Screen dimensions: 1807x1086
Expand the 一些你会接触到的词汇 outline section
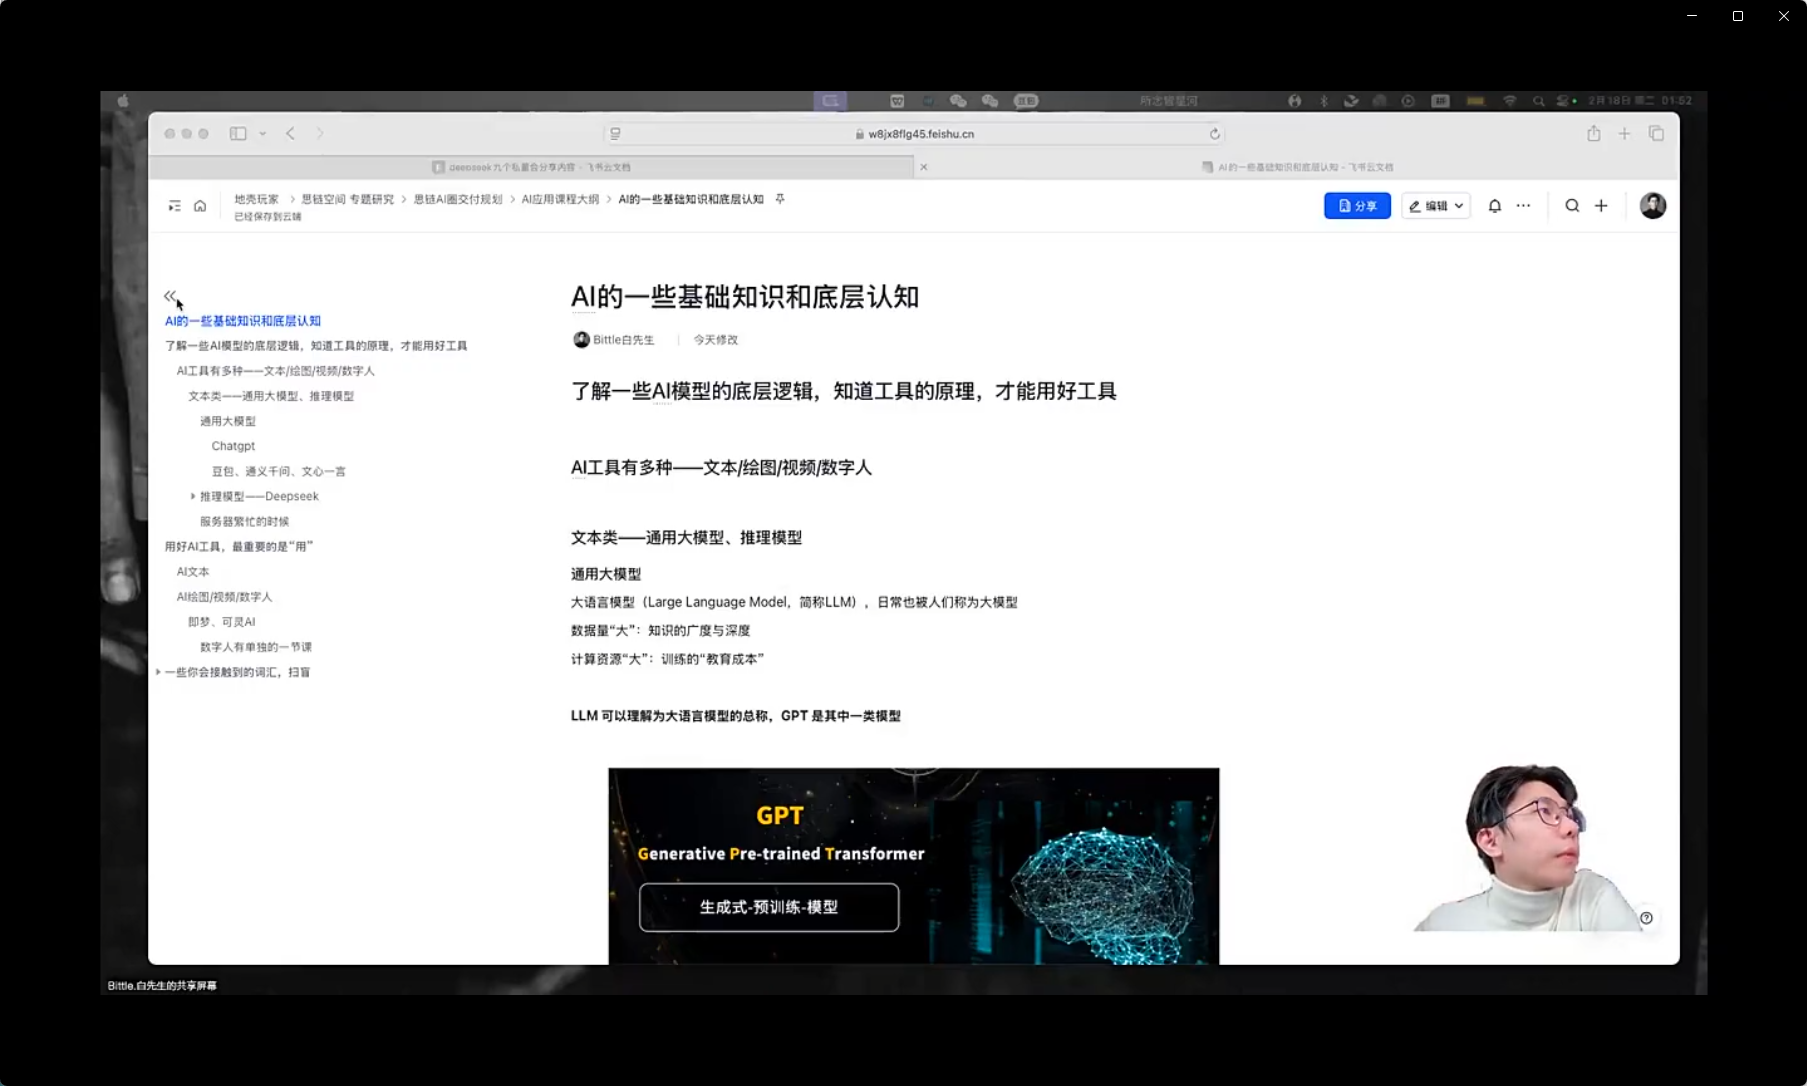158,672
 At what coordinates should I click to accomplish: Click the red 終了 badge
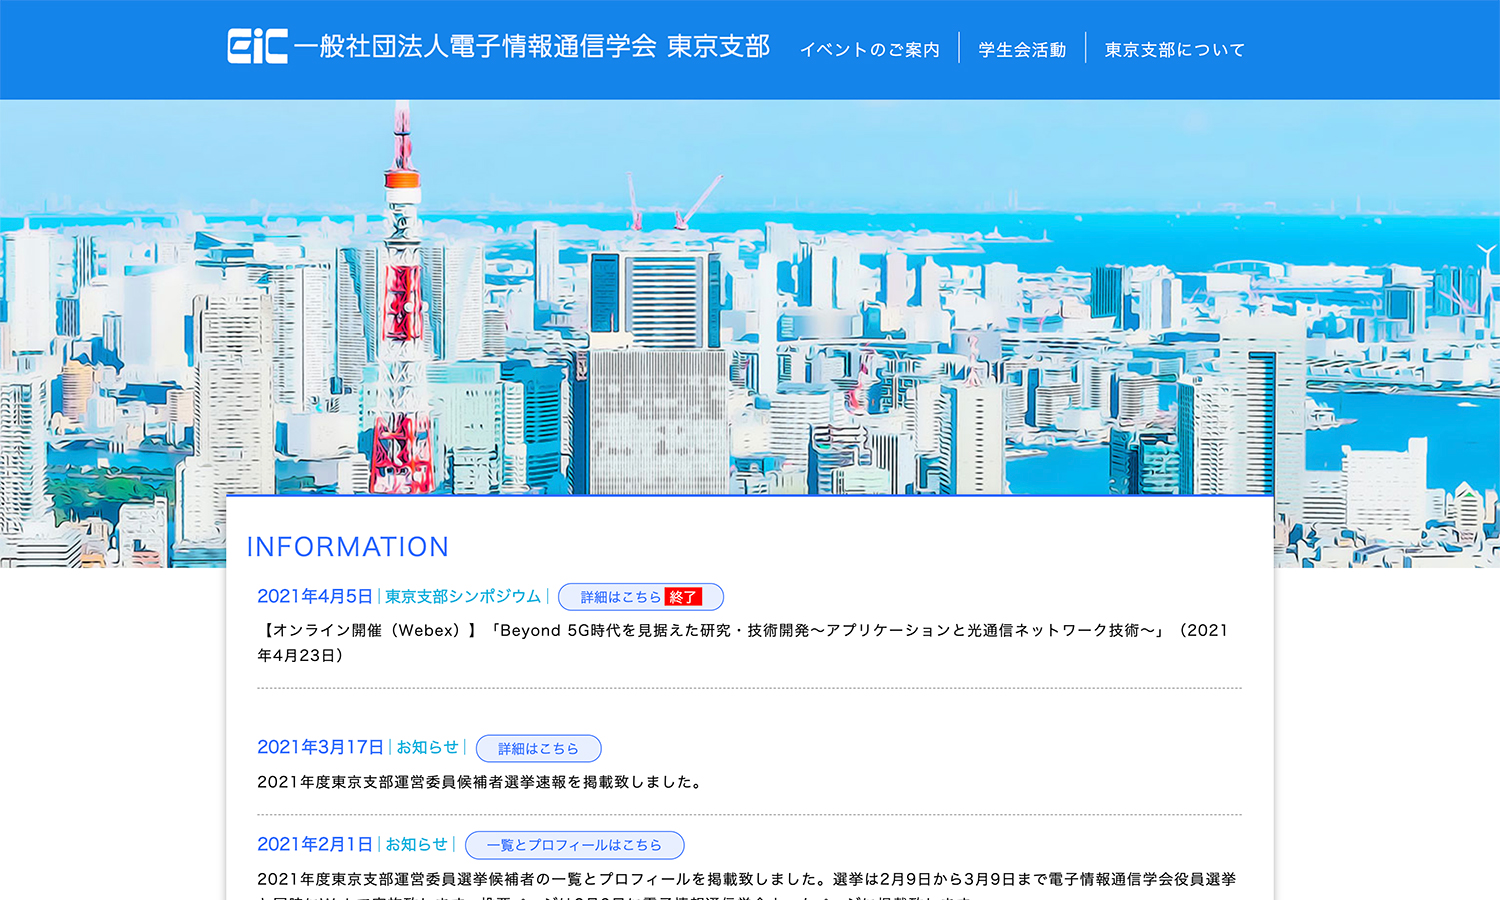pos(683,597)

(Work order)
Above are the records; print them all exactly and keep the pictures out.

(Exercise answer)
Screen dimensions: 1807x1086
Expand the 一些你会接触到的词汇 outline section
158,672
 At what coordinates should I click to accomplish: Click the red 終了 badge
pos(683,597)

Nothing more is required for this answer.